Software Security Warning Issued

Homeland security officials came to Silicon Valley on Wednesday and told technology executives that if they couldn’t do a better job of protecting computer networks from attacks, Washington would be likely to impose regulations on them.

Speaking at a federal cyber-security meeting in Santa Clara, Calif., Homeland Security Secretary Tom Ridge said that a few lines of malicious code could do as much damage “as a handful of bombs.” But he said he preferred to let technology companies take the lead because 85% of the country’s Internet infrastructure was in private hands.

Then Assistant Secretary Robert Liscouski warned that if the industry failed to do a convincing job, “there already are a lot of people out there ready to legislate how you do your work.”

In the meantime, the officials said they would continue to rely on the private sector to voluntarily implement key pieces of a national security plan unveiled earlier this year.

Several business groups announced initiatives to give the government more information about how well-equipped private companies were to defend against electronic attacks. They also pledged to step up efforts to convince companies of the need to arm themselves.

Several task forces staffed by federal officials and private-sector chief executives convened at the National Cyber Security Summit, the first of its kind.

They began work on campaigns to increase consumer and business awareness of security issues, improve a national early-warning system to spread word of attacks, and find ways to bolster software so that it is less vulnerable to an assault.

In addition, the Silicon Valley lobbying group TechNet published a lengthy scorecard to help companies evaluate their preparedness, and the Information Technology Assn. of America said it would work with USC’s Center for Telecom Management to survey companies on the state of their security and track their progress.

Federal officials concede the challenges are daunting. The frequency of security breaches is increasing, and hackers are taking advantage of vulnerabilities faster than ever.

Liscouski and Amit Yoran, director of the national cyber-security division, told the 350 attendees that new laws could be forthcoming if companies failed to act before a new round of attacks similar to the recent Blaster worm or SoBig virus, which overpowered e-mail programs and crashed computer systems.

Greater regulation isn’t off the table, Liscouski said. The National Academy of Sciences already has called for more regulation, including civil liability for software vendors whose products are poorly designed.

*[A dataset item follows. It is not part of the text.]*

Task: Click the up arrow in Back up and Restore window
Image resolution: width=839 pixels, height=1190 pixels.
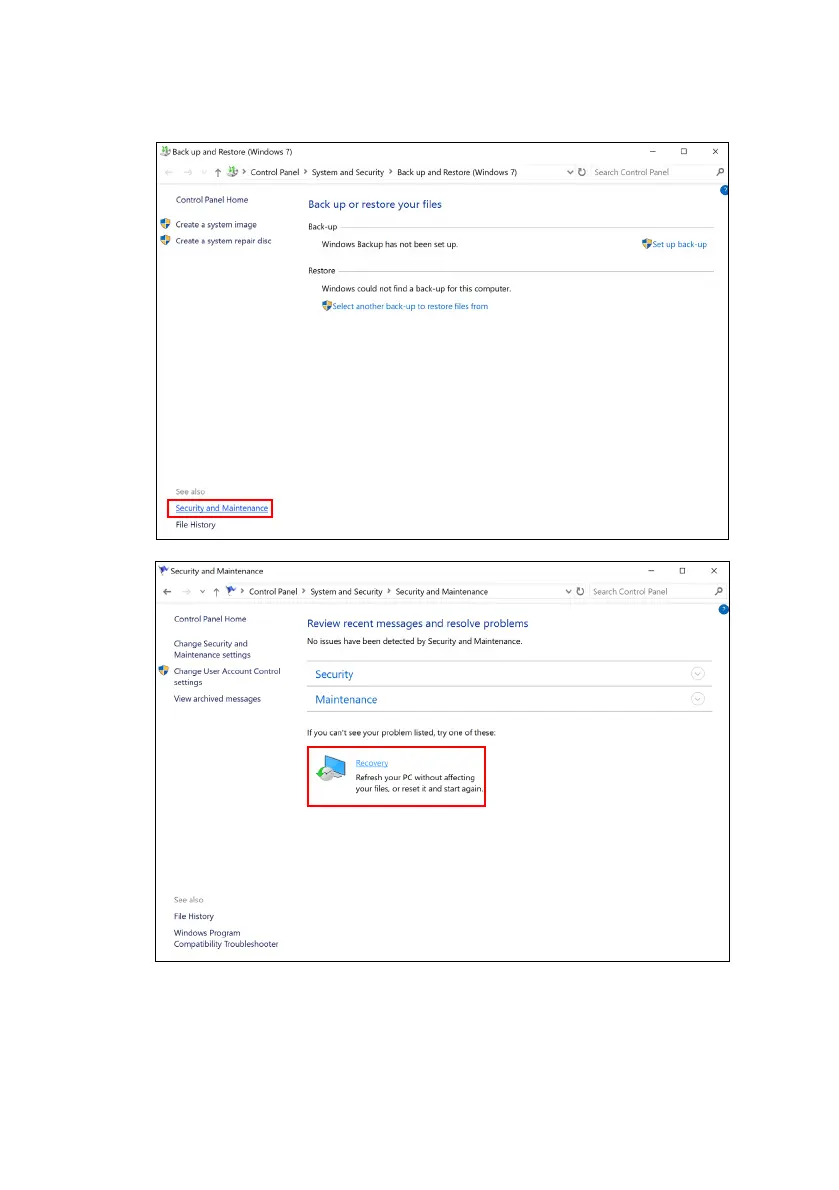Action: click(x=218, y=172)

That’s anathema for big companies such as Microsoft Corp.

But unless such laws are passed, skeptics said, most CEOs would be reluctant to invest lots of money on computer security, especially when they can’t be sure that their rivals are spending, said Bruce Schneier, chief technological officer at Counterpane Internet Security Inc. in Cupertino, Calif.

“[Former cyber-security chief] Richard Clarke tried this same strategy two years ago. It didn’t do any good,” Schneier said. “Unfortunately, asking nicely doesn’t work.”